Aber die meisten schienen die Sachen das erste Mal zu hören - wie wunderbar.

Da wären also die zwei komischen Käuze von vorhin - der mit den violetten Haaren und der hyperaktive Clown mit den roten Haaren.
Dann die Stumme - welche immer so ein seeliges Lächeln auf den Lippen trug.

Matt und Sam - von welchen Sam immer noch gelangweilt neben mir umherschaute.
Matt hingegen hörte seinem Patenonkel aufmerksam zu - auch wenn er all dies wohl auch schon tausendmal gehört hatte.

Er hatte am Morgen über sein dunkelgrünes Campshirt eine rote Baseballjacke getragen - nun aber hatte er sie im Arm haltend und lehnte sich lässig etwas an die Theke der Essensausgabe.
Dass er Typ hübsch aussah, war nicht zu bestreiten - aber über seinen Charakter war ich mir noch nicht allzu sicher.

Mein Blick blieb an dem letzten Typ hängen - denn ihn hatte ich nur ganz kurz bei seiner Ankunft gesehen. Er war eher wortkarg gewesen.
Jan, hiess er - so weit ich mich erinnerte.
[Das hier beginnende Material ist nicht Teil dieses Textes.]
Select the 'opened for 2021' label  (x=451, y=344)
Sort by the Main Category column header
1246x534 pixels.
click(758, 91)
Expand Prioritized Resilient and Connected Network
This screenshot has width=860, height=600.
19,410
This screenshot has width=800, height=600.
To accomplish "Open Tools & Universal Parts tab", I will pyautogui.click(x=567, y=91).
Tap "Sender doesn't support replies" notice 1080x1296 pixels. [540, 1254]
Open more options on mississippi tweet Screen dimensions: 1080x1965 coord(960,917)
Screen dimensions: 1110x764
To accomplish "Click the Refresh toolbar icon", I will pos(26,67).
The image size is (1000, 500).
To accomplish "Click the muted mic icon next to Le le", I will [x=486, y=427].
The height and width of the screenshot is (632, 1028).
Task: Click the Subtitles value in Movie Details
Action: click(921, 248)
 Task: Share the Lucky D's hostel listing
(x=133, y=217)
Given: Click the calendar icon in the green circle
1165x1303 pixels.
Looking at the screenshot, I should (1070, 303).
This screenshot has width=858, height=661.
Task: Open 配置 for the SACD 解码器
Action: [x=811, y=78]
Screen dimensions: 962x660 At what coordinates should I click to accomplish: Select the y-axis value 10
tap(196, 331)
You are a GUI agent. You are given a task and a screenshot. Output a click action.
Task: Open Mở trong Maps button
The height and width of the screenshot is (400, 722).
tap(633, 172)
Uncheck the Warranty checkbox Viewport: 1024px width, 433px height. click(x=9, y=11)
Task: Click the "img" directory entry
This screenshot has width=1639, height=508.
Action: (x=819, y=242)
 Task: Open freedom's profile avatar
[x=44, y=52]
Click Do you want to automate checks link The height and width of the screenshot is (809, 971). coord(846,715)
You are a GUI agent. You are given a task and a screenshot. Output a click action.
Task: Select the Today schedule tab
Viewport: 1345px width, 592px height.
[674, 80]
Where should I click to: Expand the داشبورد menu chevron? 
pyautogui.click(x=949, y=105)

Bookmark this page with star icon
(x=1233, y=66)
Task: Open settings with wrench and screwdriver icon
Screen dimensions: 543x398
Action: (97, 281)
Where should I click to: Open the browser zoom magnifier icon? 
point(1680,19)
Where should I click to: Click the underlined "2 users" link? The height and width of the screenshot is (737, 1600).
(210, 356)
Besass noch irgendeinen anderen, komischen Zweitnamen.

Er war mir bisher am normalsten vorgekommen - wenn man mal sein Aussehen wegliess.
Jan besass braune, schulterlange Haare und trug schon die ganze Zeit eine schwarze Mütze mit einem schwarz-gelben Fledermaus-Logo darauf.
Es war mindestens 30°c draussen - und ich wollte gar nicht wissen, was sich unter dieser Mütze für Leben ankultivierte.

Ich verschränkte etwas die Arme und spürte schon wieder den Blick von Matt auf mir - verdammte Scheisse nochmal.
Für irgendeine Romanze war ich nicht hier! Nein, hier ging es um harte Arbeit und darum, dass man den Kids hier die Natur näherbrachte - etwas Disziplin und Verantwortungsbewusstsein lehrte.

Doch wenn ich mir meine Mitarbeiter so anschaute - war ich mir ziemlich sicher, dass sie nicht unbedingt die perfekten Kanditaten dafür darstellten.

Es war also nun offiziell; Ich würde für die nächsten fünf Wochen von Idioten umgeben sein.